UK researchers may have discovered a relatively simple and inexpensive way of preventing dementia: hearing aids.
According to a study published in The Lancet earlier this month, people with hearing impairments who don't use a hearing aid have a higher risk of developing dementia than people with normal hearing.
Both the risk of dementia and hearing loss increase with age. According to the publication, by 2050 an estimated 150 million people worldwide will be affected by dementia.
Hearing loss important risk factor for dementia
Hearing loss is associated with 8% of global cases of dementia, making it the greatest modifiable risk factor for dementia, according to research published in JAMA Network.
The researchers of the new study agree, describing hearing aids as a minimally invasive and cost-effective treatment to reduce the risk of dementia.
For the study, the scientists surveyed data from almost 440,000 people from the UK Biobank, which contains biomedical data from around half a million people.
About a quarter of the subjects surveyed had hearing impairments, but only 11.4% of them used a hearing aid.
Hearing aid users had no higher risk of dementia in its various forms, including Alzheimer's, compared to those with normal hearing.

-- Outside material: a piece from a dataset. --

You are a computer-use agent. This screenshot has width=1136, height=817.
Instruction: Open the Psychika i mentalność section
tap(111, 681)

However, risk of dementia increased by 42% for those with hearing impairments who did not use a hearing aid.
The researchers also examined whether factors such as loneliness, social isolation or depressive symptoms could have an impact on the correlation between hearing loss and dementia.

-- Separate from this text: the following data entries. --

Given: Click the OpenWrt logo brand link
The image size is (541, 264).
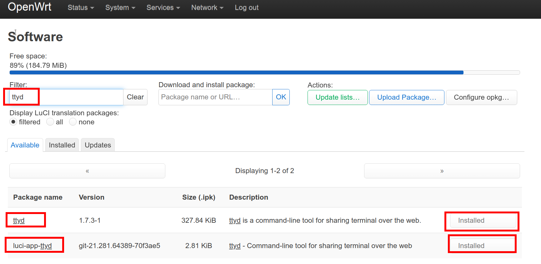Looking at the screenshot, I should 30,7.
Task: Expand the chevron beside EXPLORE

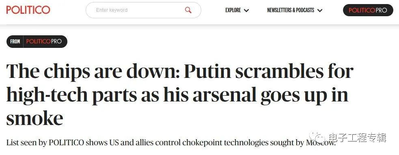Action: coord(246,11)
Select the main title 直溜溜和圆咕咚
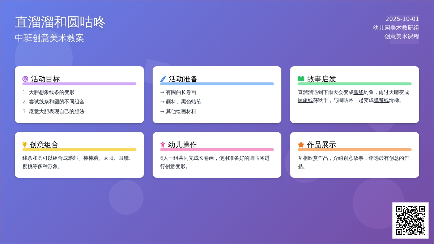Viewport: 434px width, 244px height. click(x=60, y=22)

But improvements in individual psychological and social situations had little effect on the connection between dementia and hearing loss, which is why the researchers suspect that it must be the hearing aid itself that offers some form of protection.
Other factors possible
As this is a purely observational study, researchers are unaware of the potential underlying neurological mechanisms that could explain the link between hearing loss and dementia.
It is also possible that the connection could be explained by other factors. For example: maybe people who use a hearing aid pay more attention to their health overall, keeping them at a lower risk of dementia for many reasons not necessarily associated with their hearing aid.
On the other hand, this is not the first study to find a link between the use of hearing aids and a reduced risk of dementia.
Regardless, one thing seems clear: A hearing aid probably does no harm.
This article was edited from German to English.